SBC News ACMA blocking crusade continues with more affiliates taken down

ACMA blocking crusade continues with more affiliates taken down

Several offshore gambling and affiliate marketing websites have been blocked by the Australian Communications and Media Authority (ACMA).

The authority detailed that it had requested internet service providers (ISPs) to block websites such as Casino Moons, Winnerama, Extra Vegas, Win Paradise, LegitGamblingSites.com and Gamblers Lab.

After investigating the sites, the ACMA concluded that the sites were operating in breach of Australia’s Interactive Gambling Act 2001, stating that blocking is one of a ‘range of enforcement options’ at its disposal to confront illegal betting.

“The ACMA is reminding consumers that even if a service looks legitimate, it’s unlikely to have important customer protections,” the ACMA statement read.  

“This means Australians who use illegal gambling services risk losing their money. You can check if a wagering service is licensed to operate in Australia on our register.”

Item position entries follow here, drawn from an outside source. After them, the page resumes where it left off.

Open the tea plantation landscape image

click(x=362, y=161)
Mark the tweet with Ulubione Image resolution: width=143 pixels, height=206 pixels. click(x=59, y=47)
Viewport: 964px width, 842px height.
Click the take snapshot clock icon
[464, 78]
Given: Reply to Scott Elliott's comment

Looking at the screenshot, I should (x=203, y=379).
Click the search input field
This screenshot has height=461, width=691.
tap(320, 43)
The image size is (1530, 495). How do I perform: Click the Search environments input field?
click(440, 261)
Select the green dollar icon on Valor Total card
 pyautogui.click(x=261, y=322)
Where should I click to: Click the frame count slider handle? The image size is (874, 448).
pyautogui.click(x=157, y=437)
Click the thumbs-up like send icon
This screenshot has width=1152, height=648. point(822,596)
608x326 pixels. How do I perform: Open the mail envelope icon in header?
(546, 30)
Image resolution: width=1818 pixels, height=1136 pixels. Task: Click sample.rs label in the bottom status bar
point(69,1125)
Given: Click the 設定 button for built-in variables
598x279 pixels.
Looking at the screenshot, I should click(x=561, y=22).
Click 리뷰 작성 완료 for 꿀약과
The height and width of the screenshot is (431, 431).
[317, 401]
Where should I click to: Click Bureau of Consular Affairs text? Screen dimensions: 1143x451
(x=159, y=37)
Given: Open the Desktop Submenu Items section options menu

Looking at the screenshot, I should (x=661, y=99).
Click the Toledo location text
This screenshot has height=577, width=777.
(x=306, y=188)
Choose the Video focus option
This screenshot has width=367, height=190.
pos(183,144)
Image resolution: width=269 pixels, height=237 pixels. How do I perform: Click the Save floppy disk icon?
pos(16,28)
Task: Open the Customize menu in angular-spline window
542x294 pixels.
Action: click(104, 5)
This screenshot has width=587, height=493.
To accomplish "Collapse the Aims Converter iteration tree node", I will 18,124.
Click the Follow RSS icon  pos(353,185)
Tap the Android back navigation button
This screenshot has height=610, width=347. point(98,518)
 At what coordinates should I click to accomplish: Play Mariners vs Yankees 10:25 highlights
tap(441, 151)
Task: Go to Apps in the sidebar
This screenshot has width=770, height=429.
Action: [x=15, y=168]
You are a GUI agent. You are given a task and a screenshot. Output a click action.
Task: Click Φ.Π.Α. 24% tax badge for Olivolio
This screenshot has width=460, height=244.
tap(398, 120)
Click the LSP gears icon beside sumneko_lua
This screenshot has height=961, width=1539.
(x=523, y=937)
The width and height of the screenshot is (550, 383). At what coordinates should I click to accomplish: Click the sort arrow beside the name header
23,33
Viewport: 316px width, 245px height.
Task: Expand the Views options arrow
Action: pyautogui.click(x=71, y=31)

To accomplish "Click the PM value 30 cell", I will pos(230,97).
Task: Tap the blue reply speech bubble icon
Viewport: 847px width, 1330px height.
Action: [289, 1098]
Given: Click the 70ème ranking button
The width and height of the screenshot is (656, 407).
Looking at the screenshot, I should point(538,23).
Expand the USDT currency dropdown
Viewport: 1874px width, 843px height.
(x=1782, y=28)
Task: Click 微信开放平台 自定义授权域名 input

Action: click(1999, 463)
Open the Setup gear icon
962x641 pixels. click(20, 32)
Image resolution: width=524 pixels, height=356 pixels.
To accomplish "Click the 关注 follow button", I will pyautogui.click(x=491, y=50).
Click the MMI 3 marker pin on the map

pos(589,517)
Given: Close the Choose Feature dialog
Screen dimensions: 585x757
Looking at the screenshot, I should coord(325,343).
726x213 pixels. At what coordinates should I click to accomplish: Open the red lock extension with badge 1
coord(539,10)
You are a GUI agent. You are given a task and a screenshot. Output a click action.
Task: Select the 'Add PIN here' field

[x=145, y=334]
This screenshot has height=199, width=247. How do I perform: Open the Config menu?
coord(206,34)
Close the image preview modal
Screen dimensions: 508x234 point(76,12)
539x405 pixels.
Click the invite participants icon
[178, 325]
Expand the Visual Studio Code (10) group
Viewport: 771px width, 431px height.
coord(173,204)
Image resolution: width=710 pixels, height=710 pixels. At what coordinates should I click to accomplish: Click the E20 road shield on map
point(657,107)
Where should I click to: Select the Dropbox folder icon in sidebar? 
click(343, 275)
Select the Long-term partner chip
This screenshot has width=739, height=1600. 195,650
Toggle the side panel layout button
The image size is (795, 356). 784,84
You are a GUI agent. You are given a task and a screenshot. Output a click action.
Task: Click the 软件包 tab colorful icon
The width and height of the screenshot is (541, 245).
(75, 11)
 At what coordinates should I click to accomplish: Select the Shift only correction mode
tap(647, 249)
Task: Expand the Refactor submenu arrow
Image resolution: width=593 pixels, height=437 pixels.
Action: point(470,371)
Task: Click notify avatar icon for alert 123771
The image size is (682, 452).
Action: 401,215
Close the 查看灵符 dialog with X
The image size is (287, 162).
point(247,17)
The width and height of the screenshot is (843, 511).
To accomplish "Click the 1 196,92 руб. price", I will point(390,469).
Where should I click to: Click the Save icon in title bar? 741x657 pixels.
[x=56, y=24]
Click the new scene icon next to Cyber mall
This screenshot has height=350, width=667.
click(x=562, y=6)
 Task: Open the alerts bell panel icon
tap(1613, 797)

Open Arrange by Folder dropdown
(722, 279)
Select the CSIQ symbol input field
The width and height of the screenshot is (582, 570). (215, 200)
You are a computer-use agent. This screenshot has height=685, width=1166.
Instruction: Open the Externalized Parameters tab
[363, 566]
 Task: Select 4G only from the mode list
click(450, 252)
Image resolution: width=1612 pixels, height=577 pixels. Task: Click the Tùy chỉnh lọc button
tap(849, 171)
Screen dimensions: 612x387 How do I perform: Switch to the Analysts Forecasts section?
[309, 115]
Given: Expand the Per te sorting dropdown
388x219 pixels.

The ACMA first made a blocking request in November 2019. Since then, 568 illegal gambling and affiliate websites have been taken down.

In August of last year, the Authority announced that it was ‘stepping up’ its blocking activities and campaign against illegal gambling in Australia, adding websites that promoted and drove traffic to black market operators to its list of targets. 

This decision expanded the authority’s blocking remit to include illegal and/or offshore affiliate marketing sites, which the ACMA stated ‘present themselves as independent reviews of gambling services’.

Commenting at the time, Fiona Cameron, ACMA Authority Member, said: “These marketing sites can push you to illegal gambling services that do not have the protections that go with licensed and regulated services.

“We often get complaints from consumers that winnings are not honoured and that incentives and pressure tactics target problem gamblers.”

In other developments, the ACMA has also moved to strengthen its safer gambling operations in recent months, detailing progress on the launch of BetStop, a national self-exclusion registry produced by Engine, the firm behind the UK’s GAMSTOP service.